» Data for analysis
★ ★ ★ ★ ★ ★ ★
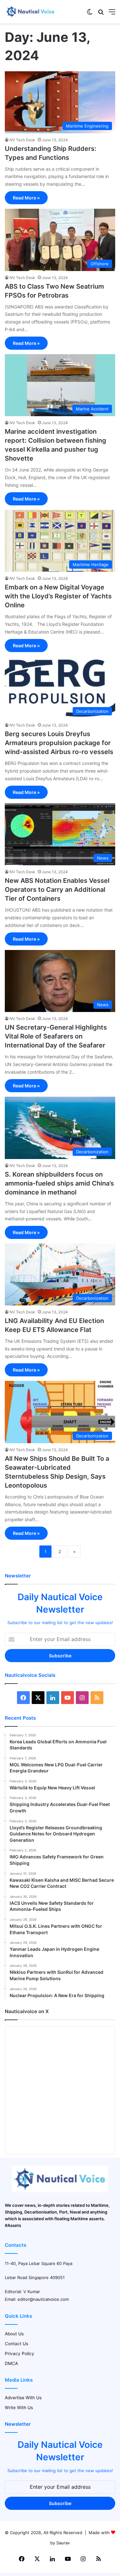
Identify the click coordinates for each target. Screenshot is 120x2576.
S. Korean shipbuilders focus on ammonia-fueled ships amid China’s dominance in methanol (59, 1183)
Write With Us (19, 2407)
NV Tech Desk (22, 139)
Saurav (63, 2542)
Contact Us (16, 2343)
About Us (14, 2333)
★ ★ ★ ★ ★ ★ ★
» What is being asked
All of the data must be repeated exactly, except for the pictures.

» Result of this exercise
Identify the click coordinates for each target. Screenshot is 120x2576.
S. Korean shipbuilders focus on ammonia-fueled ships amid China’s dominance in methanol (59, 1183)
Write With Us (19, 2407)
NV Tech Desk (22, 139)
Saurav (63, 2542)
Contact Us (16, 2343)
About Us (14, 2333)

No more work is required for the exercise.